Começa nesta terça-feira (1º), o uso de câmeras corporais pelos agentes da Brigada Militar (BM) em Porto Alegre. Inicialmente, os equipamentos serão utilizados pelo 9º Batalhão de Polícia da Brigada Militar (BPM), responsável pela área central da cidade, mas o governo do Estado espera que, até o final do ano, o programa seja ampliado para todo o policiamento da Capital.
A entrega de um lote inicial de 300 equipamentos foi realizada na tarde de segunda-feira (30), junto da entrega de mil armas não letais – de choque -, durante o evento que marcou a inauguração do Centro de Operações da Brigada Militar (Copom) na Capital, no bairro Menino Deus.
Presente na cerimônia, o governador Eduardo Leite destacou que, até o final do ano, a expectativa é de que mil homens e mulheres que atuam na BM tenham as câmeras corporais já implementadas e confirmou que espera estender a utilização para as demais forças policiais do Estado. “A gente tem, ainda, também uma parte dessas câmeras está reservada para a Polícia Civil, para o uso também em operações que ainda estão sendo regulamentadas. Esse uso está sendo ajustado para ver em que condições serão os usos na Polícia Civil. Para a Brigada Militar é um uso cotidiano, utilizado justamente nessa característica do policiamento ostensível”, explicou.

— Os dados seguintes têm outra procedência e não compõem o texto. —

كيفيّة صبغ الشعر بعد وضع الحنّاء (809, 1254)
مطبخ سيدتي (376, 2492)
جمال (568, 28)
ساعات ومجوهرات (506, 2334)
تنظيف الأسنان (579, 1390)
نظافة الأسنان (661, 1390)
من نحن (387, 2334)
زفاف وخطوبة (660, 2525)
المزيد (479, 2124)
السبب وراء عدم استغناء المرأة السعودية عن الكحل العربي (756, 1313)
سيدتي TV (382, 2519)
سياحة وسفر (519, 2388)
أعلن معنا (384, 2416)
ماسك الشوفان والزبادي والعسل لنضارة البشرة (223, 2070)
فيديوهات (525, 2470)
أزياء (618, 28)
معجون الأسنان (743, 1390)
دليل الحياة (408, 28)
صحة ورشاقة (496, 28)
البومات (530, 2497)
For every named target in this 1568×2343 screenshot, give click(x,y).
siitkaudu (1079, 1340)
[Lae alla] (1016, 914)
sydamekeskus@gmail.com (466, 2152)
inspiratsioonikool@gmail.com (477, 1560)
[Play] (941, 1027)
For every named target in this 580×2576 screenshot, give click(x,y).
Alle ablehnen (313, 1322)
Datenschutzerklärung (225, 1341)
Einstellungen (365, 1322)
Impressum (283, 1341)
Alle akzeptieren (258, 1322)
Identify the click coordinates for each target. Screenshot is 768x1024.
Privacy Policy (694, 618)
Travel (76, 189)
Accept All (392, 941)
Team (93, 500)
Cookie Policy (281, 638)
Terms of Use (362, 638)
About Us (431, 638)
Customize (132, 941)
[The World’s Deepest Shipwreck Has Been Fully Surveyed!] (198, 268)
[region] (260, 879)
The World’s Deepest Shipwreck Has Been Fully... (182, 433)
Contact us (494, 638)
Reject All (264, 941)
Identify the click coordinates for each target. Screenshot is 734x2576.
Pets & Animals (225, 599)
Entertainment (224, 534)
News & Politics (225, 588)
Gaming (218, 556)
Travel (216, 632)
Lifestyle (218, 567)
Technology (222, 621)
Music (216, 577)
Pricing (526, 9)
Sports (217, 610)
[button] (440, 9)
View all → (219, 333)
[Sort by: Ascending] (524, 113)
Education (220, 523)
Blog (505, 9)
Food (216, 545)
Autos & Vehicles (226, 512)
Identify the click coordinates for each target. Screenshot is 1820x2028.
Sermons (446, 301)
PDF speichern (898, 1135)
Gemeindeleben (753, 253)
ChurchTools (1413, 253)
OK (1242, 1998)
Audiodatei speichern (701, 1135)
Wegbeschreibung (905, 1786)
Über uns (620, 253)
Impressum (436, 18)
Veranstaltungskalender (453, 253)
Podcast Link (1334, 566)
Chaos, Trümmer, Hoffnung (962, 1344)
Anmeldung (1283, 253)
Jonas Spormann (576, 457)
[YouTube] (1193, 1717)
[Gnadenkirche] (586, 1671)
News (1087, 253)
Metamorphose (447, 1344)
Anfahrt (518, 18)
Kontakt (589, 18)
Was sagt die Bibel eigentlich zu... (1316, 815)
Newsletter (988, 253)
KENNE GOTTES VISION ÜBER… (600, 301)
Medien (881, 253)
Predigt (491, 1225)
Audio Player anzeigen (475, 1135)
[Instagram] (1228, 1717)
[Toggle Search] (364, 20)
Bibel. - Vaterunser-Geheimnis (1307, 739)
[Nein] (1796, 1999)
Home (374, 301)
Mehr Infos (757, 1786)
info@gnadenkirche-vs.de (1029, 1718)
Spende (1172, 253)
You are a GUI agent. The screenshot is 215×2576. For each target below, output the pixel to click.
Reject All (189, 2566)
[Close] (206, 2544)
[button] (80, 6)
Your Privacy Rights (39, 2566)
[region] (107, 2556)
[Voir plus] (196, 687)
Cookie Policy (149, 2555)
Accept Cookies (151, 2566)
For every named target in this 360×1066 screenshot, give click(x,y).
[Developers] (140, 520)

Segundo Leite, ainda não previsão de utilização das câmeras no interior. Os equipamentos que passam a ser usados na Capital receberam um investimento de R$ 7 milhões do Estado. As câmeras não foram compradas, mas tiveram serviços contratados pelo Estado após observação de que a aquisição demandaria gastos com manutenção e constante atualização, para que não se tornem obsoletas.
Conforme o secretário de Segurança do Estado, Sandro Caron, haverá uma rotatividade no uso dos equipamentos a cada 12 horas e os agentes farão a troca a cada mudança de turno. Eles serão acoplados aos coletes dos policiais e possuem bateria com duração de 12 horas. “A BM treinou os policiais que vão operar com as câmeras e treinou, também, as pessoas que vão atuar nesse sistema de armazenamento de imagem nos batalhões. A ideia é que o policial tenha a gravação durante todo o período do seu turno”, explicou.
A iniciativa, que divide opiniões e é tema de discussão em todo o país, é ressaltada por Caron como algo que será benéfico, tanto para os agentes quanto para a população. “Ela protege os dois lados. A imensa maioria das pessoas que defendem (o uso das câmeras), diz que ela é um mecanismo para coibir um eventual abuso de parte da polícia. Mas eu gosto de trazer o outro lado, pois é muito comum que uma pessoa presa depois de ser abordada pela polícia, na audiência de custódia, declare que apanhou para tentar ser solta. Então ela é uma garantia para o cidadão de que o policial vai agir dentro da lei, mas também é uma garantia para o policial”, concluiu.
Durante o evento, também foi apresentado o Copom, que funcionará na Comando de Policiamento da Capital (CPC). Trata-se de uma unidade especializada, subordinada ao CPC, que tem como finalidade o atendimento de solicitações de urgências e emergências policiais feitas por meio do telefone 190, despacho de ocorrências às equipes operacionais que atuam em Porto Alegre e municípios da região Metropolitana, bem como a prestação de suporte às equipes operacionais.